→ Tasks and exercises
• 1. In the interview excerpt on midstream energy stocks, do these statements agree with the text? Answer yes or no for each and quote the words that decide it.
(a) Josh Peters is the editor of Morningstar's DividendInvestor newsletter.
(b) The overhyped virtues of these firms worked out well for investors.
(c) The midstream energy sector has been under little pressure recently.
• 2. Carry the interview about midstream energy stocks forward from its final question.

The overhyped virtues of these firms didn't pan out for investors, but after selling off, a small handful of the stronger ones now look attractive, says Morningstar's Josh Peters.

The 3 Best MLPs to Ride Out the Energy Downturn

Jeremy Glaser: For Morningstar, I'm Jeremy Glaser.

The midstream energy sector has been under a lot of pressure recently. I am here with Josh Peters, editor of Morningstar's DividendInvestor newsletter and also our director of equity income strategy, to see if this has opened up any opportunities for dividend investors.

Josh, thanks for joining me.

Josh Peters: Good to be here, Jeremy.

Glaser: Let's talk about some of these industry pressures and why the share prices have been falling. What are some of the issues that are facing midstream energy? Weren't these supposed to be "toll booth" businesses and that the price of oil wasn't going to have such a big impact?

→ Data section
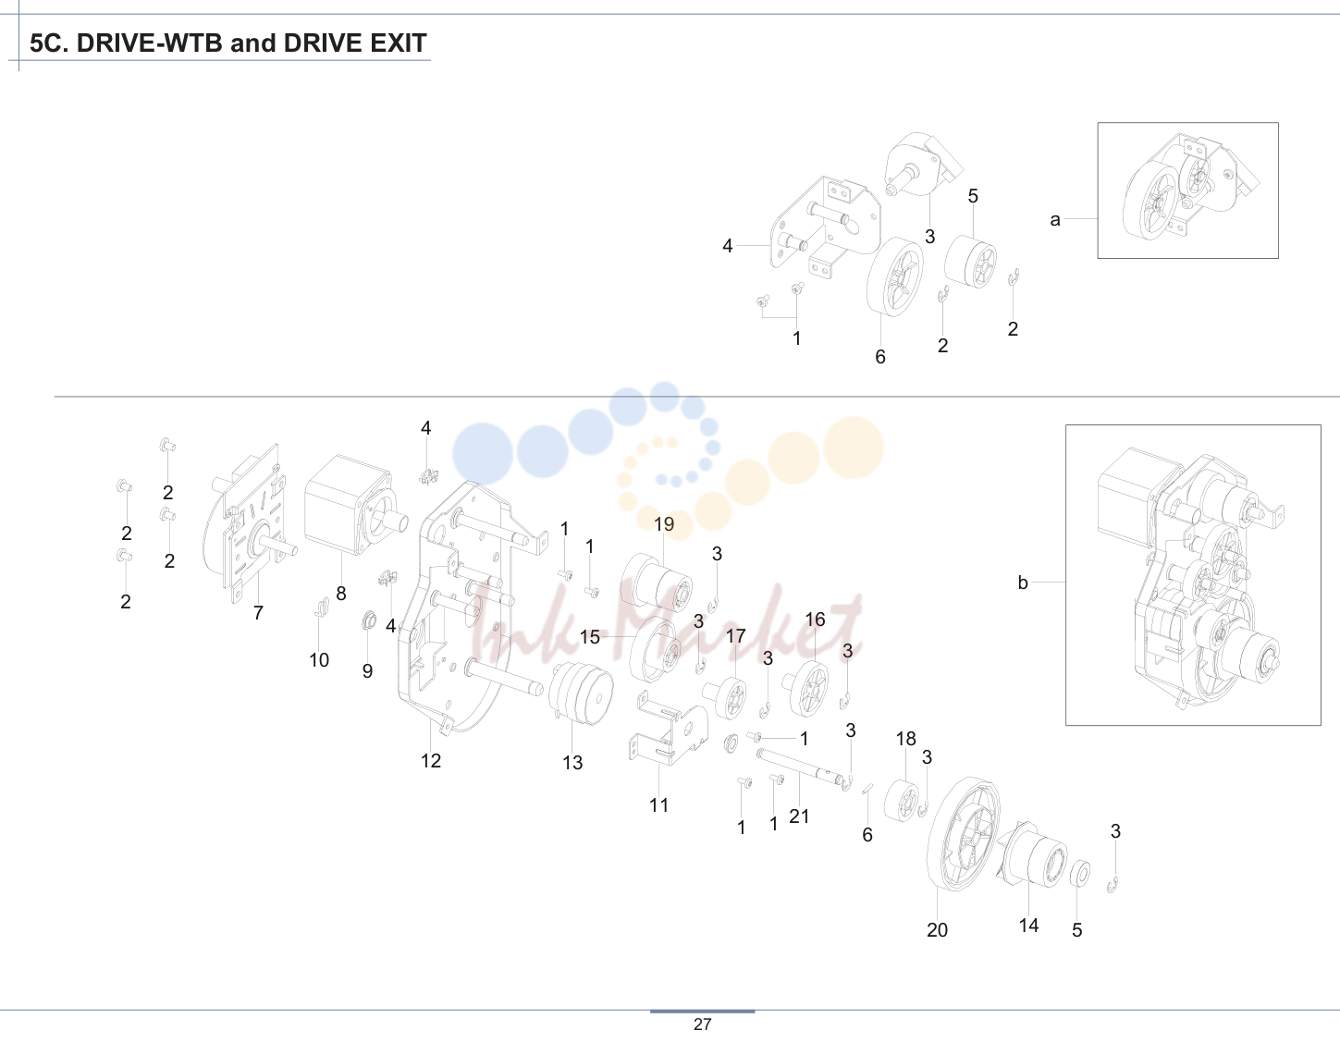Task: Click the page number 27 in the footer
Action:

→ Expected outputs
• 1.
(a) Yes: "editor of Morningstar's DividendInvestor newsletter"
(b) No: "The overhyped virtues of these firms didn't pan out for investors"
(c) No: "The midstream energy sector has been under a lot of pressure recently."

• 2.
Peters: I think the midstream MLPs can be very good businesses, but they have developed a tendency over the last couple of years for the virtues to be oversold to investors. Certainly the promoters of the industry on Wall Street had a vested interest in describing these as toll roads that were going to throw off lots cash flow and pay these big distributions no matter what happens to energy prices. That really was never true, because the simplest way to think about it is that the midstream energy companies--pipelines, storage, gathering and processing, these kinds of activities--their clients effectively are the producers of oil and gas as well as the consumers.

Well, the producers and the consumers at each end of the pipeline are affected by the price of the commodities flowing through it. So how can you expect the literally middle-of-the-stream midstream businesses not to be affected too? Even as the S&P energy sector has been under a tremendous amount of pressure since the end of the summer of 2014 on the lower oil price environment, midstream MLPs, using the Alerian MLP Index, is down by roughly the same amount--depending on the day, it may be down even a little bit more. I think that shocked a lot of people, but it's got something to do with the group just having been oversold and perhaps partnerships getting access to capital that ought not to have happened under a more sane environment for the industry.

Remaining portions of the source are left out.